> What the exercise asks
The response should contain only the line with "The image size is (696, 1507)." and every line after it to the end of the listing below, duplicated exactly; no picture belongs in it.

> Information provided

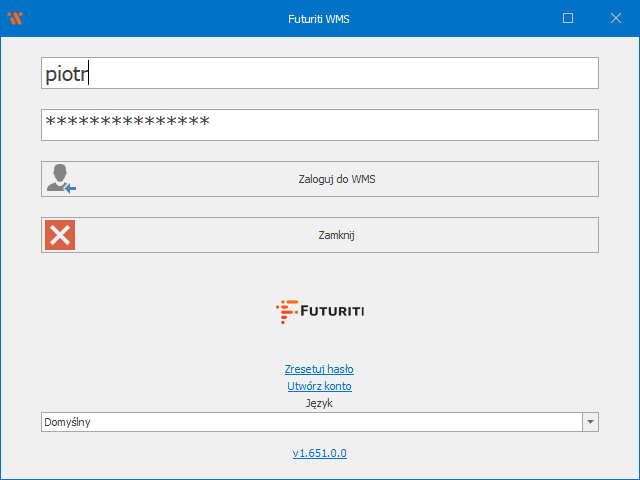Expand the language dropdown arrow
The image size is (640, 480).
[x=590, y=422]
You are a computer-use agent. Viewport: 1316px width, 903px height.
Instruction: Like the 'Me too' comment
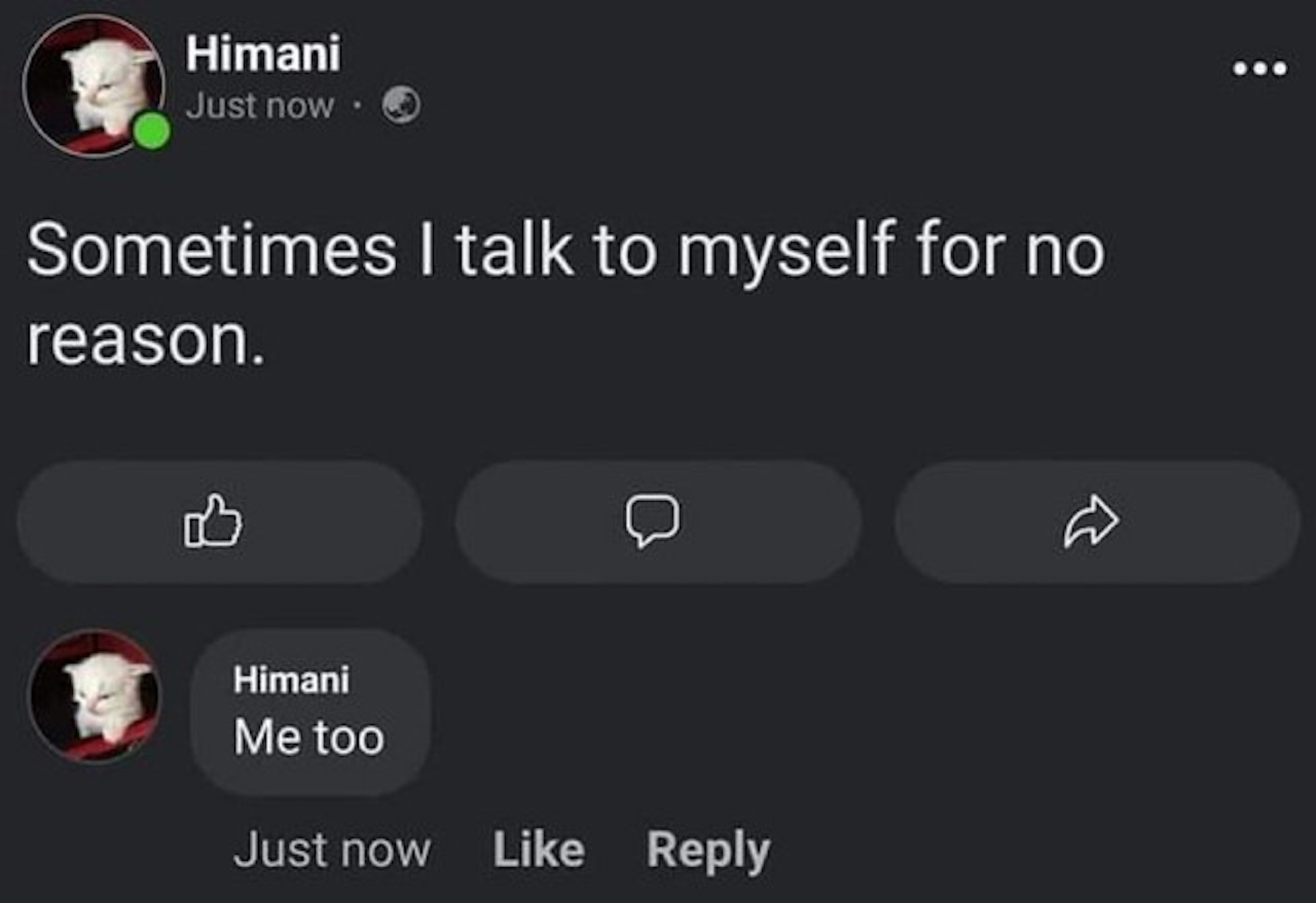pos(539,850)
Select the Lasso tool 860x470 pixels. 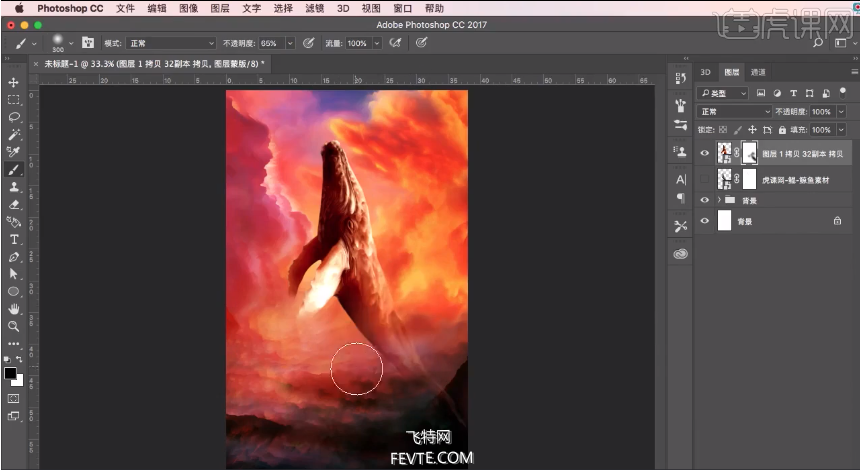[14, 117]
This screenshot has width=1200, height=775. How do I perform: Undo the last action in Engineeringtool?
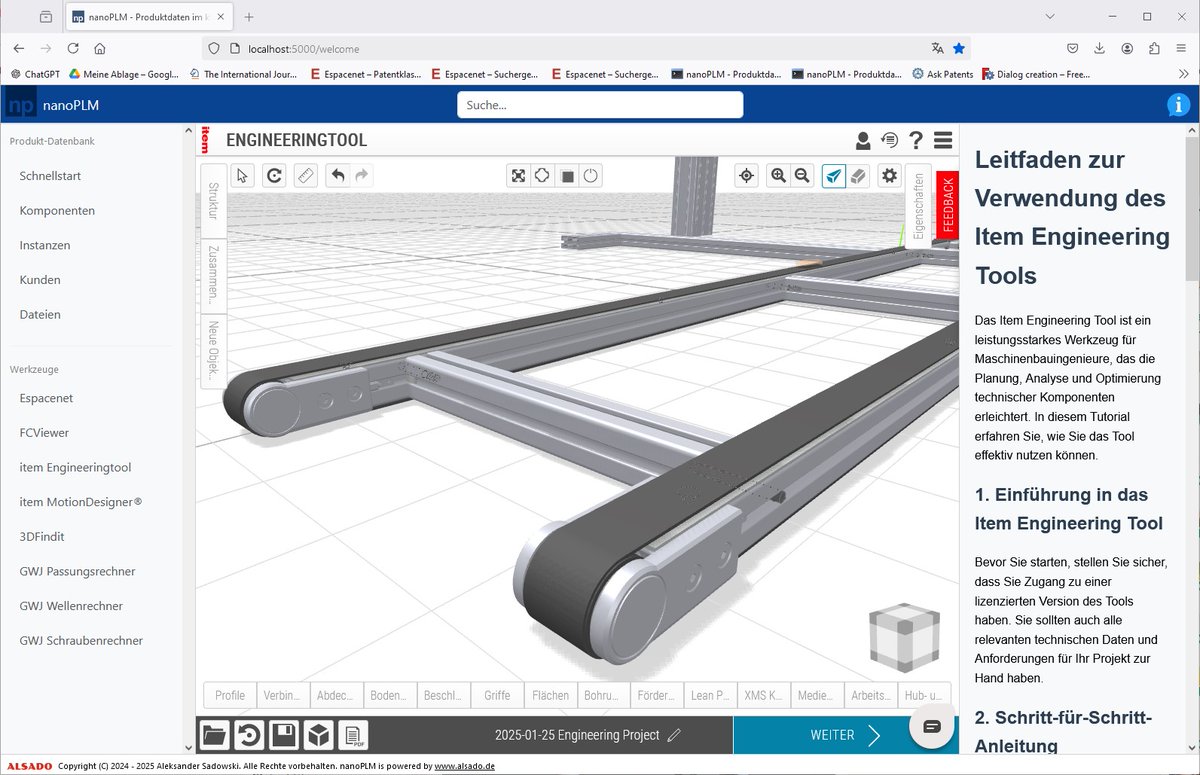(338, 176)
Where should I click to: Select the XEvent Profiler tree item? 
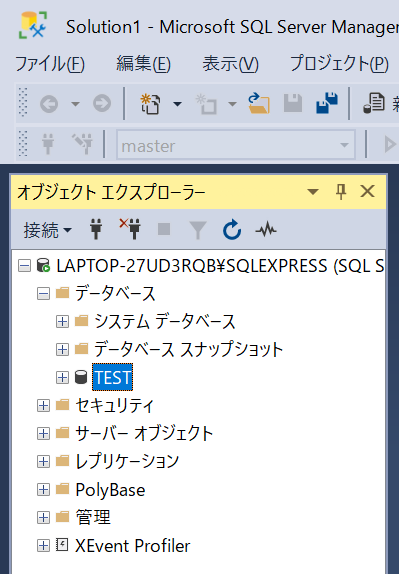(133, 546)
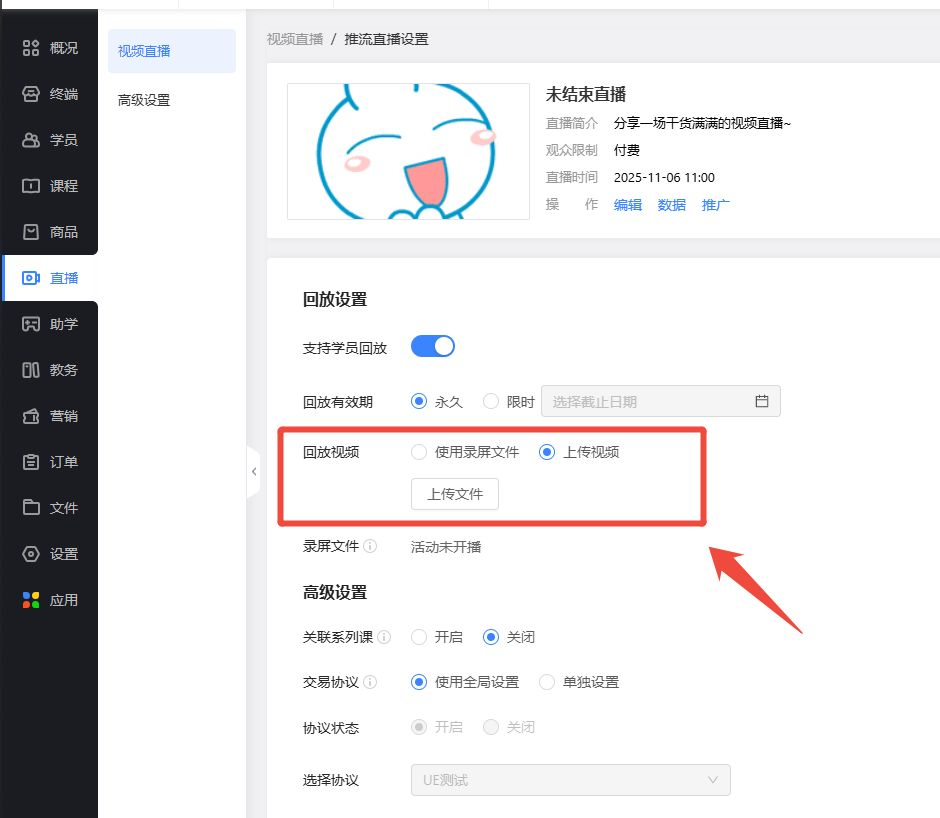Select the 视频直播 menu item
The width and height of the screenshot is (940, 818).
(x=144, y=51)
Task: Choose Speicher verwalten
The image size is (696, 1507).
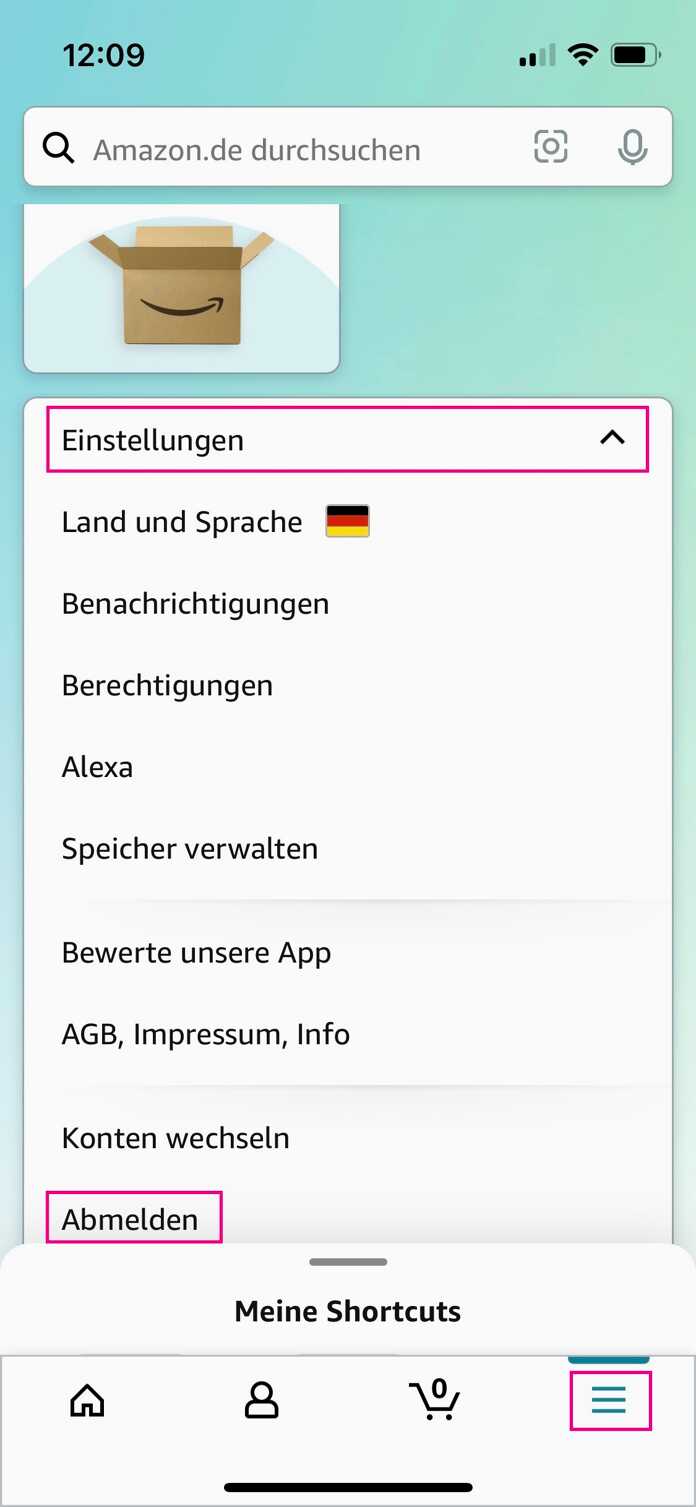Action: pos(190,849)
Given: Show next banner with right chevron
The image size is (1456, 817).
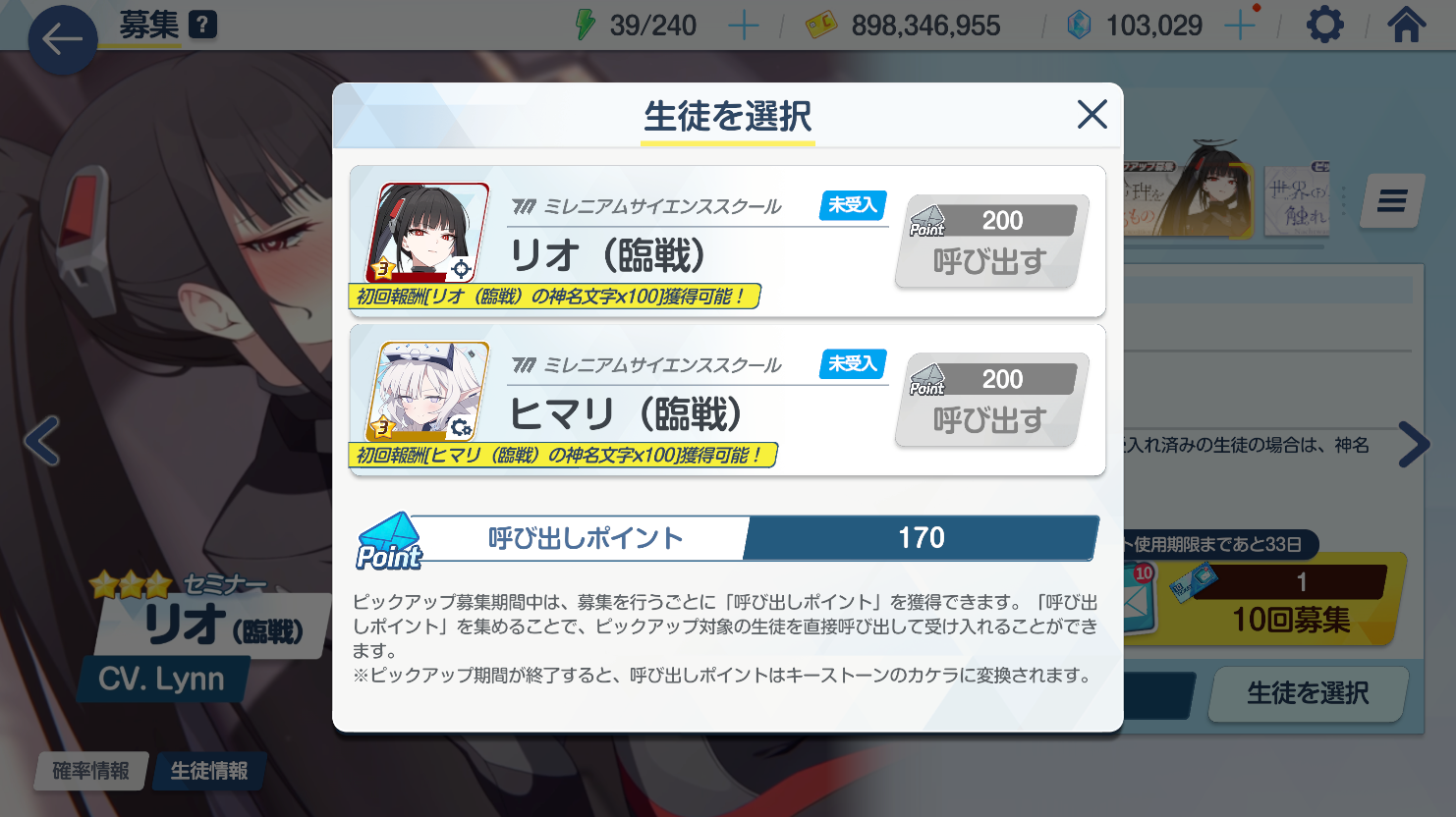Looking at the screenshot, I should click(1414, 444).
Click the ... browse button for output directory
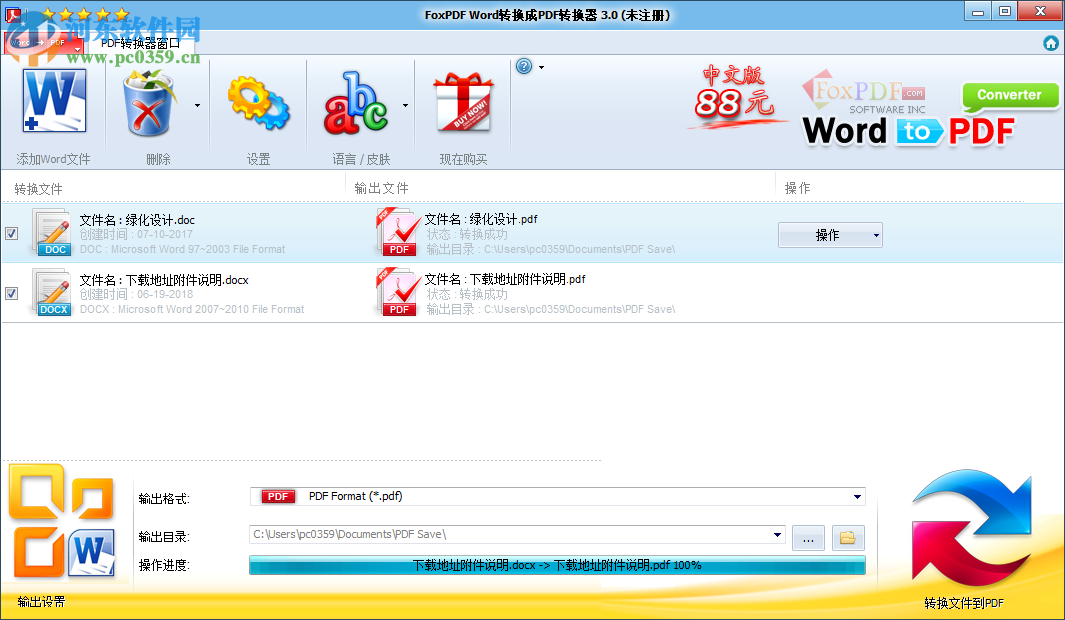The width and height of the screenshot is (1065, 620). [808, 537]
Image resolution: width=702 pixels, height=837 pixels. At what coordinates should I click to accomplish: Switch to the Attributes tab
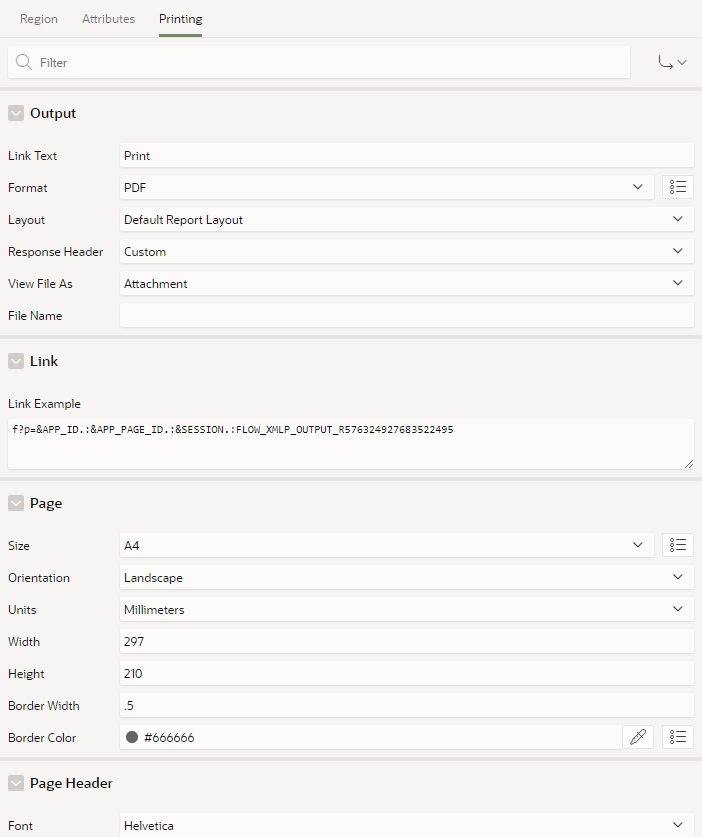[108, 19]
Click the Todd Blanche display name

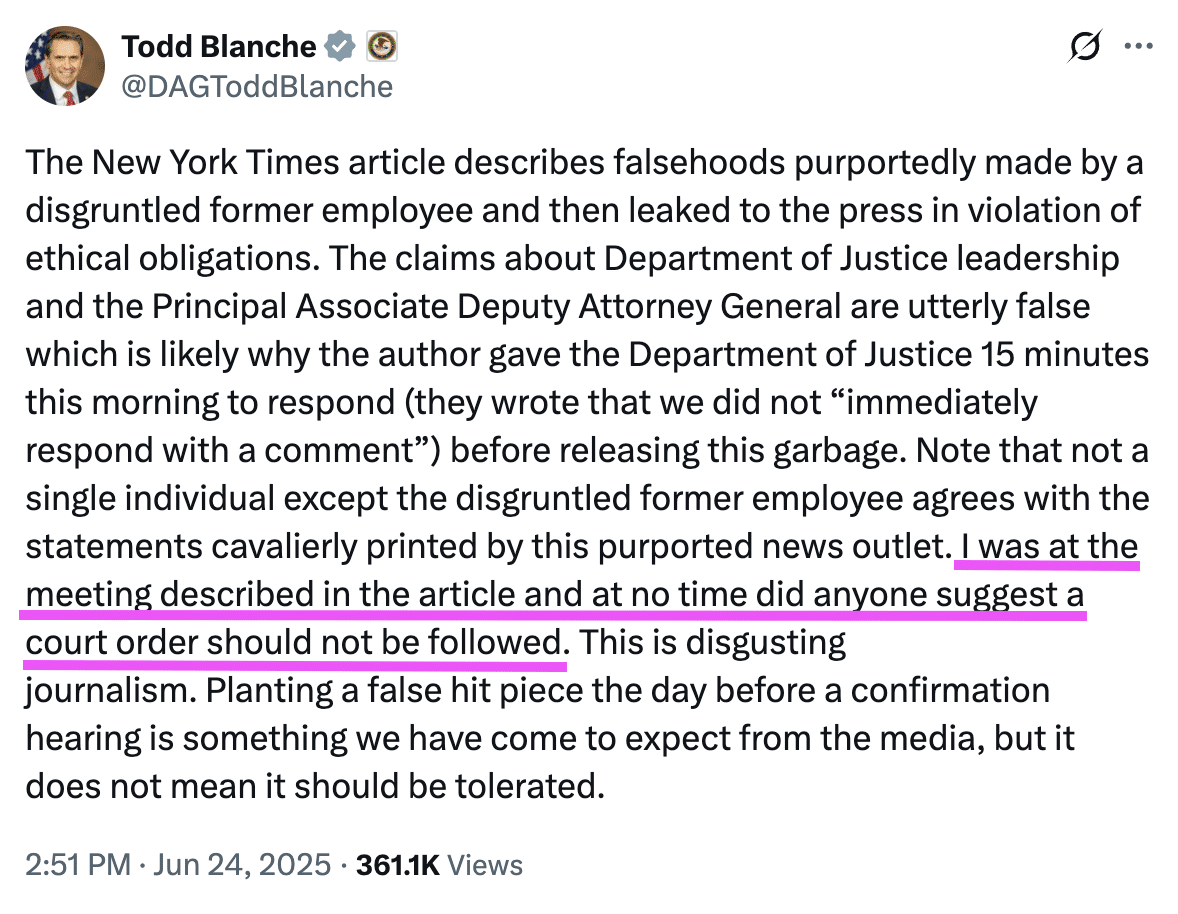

> Result of this task
The image size is (696, 1507).
Action: pos(190,849)
Given: Show next banner with right chevron
The image size is (1456, 817).
Looking at the screenshot, I should click(1414, 444).
Click the ... browse button for output directory
The width and height of the screenshot is (1065, 620). [808, 537]
Image resolution: width=702 pixels, height=837 pixels. At what coordinates should I click to accomplish: Switch to the Attributes tab
[108, 19]
Click the Todd Blanche display name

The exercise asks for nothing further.